# Parallel computing the easy way
## or
## How to boost performance by 300% in 5 minutes (\*)

(\*) depends on how many cores you have and the first implementation is probably going to take longer than 5 minute, but I wanted a catchy title.

---
In this tutorial we are looking at an easy way to implement CPU-based parallelization for 'embarrassingly parallel' problems (see the [wikipedia article](https://en.wikipedia.org/wiki/Embarrassingly_parallel) for details). In short 'embarrassingly parallel' means that the individual processes run independent of each other and there is no need for communication.

As an example, say you are running three different IAMs for three different scenarios each. None of these calculations influence each other in any way. In principle they can be run in arbitrary order. 

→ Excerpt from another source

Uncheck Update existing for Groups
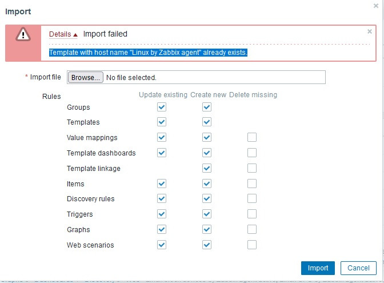The height and width of the screenshot is (283, 384). (x=162, y=107)
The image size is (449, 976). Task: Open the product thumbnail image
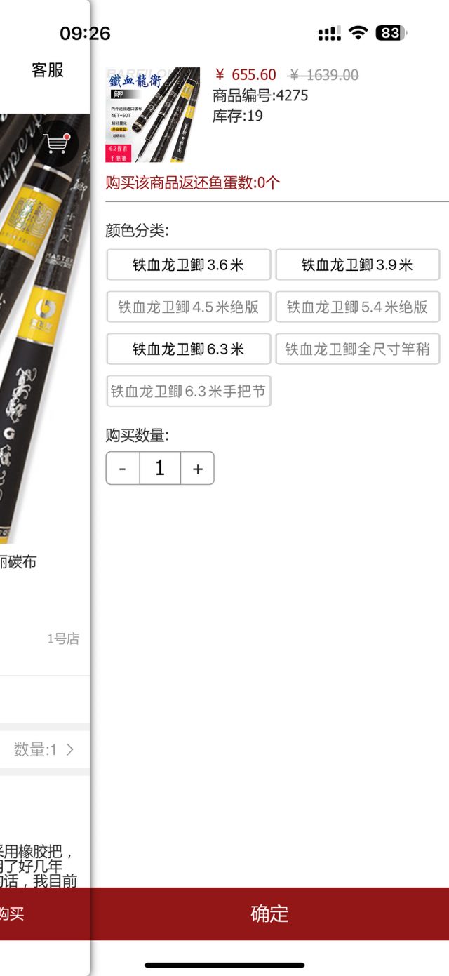[x=153, y=115]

Generally speaking, the chance is high that you are looking at an embarrassingly parallel task whenever you have something like the following pattern:

In [1]:
import time

def some_computation(model, scenario):
    # simulate some expensive calculation for the model, scenario combination
    time.sleep(1)
    # return what we have calculated so that we 
    return f'{model = }, {scenario = }'

models = ["MESSAGE", "GCAM", "REMIND"]
scenarios = ["Current policies", "1.5C target"]

res = []
start_time = time.time()
for m in models:
    for s in scenarios:
        res.append(some_computation(m, s))
            
print(f'That took {time.time()-start_time:.2f} seconds')
print(res)

That took 6.03 seconds
["model = 'MESSAGE', scenario = 'Current Policies'", "model = 'MESSAGE', scenario = '1.5C target'", "model = 'GCAM', scenario = 'Current Policies'", "model = 'GCAM', scenario = '1.5C target'", "model = 'REMIND', scenario = 'Current Policies'", "model = 'REMIND', scenario = '1.5C target'"]


### Side Notes:

* The function `some_computation` can have an arbitrary amount of arguments. 
* Feeding `m` and `s` into the function using a double loop is not the most efficient way. Using e.g. [`itertools.product`](https://docs.python.org/3/library/itertools.html#itertools.product) from the python standard library is much better. However, it should illustrate the point that the individual iterations have no dependency.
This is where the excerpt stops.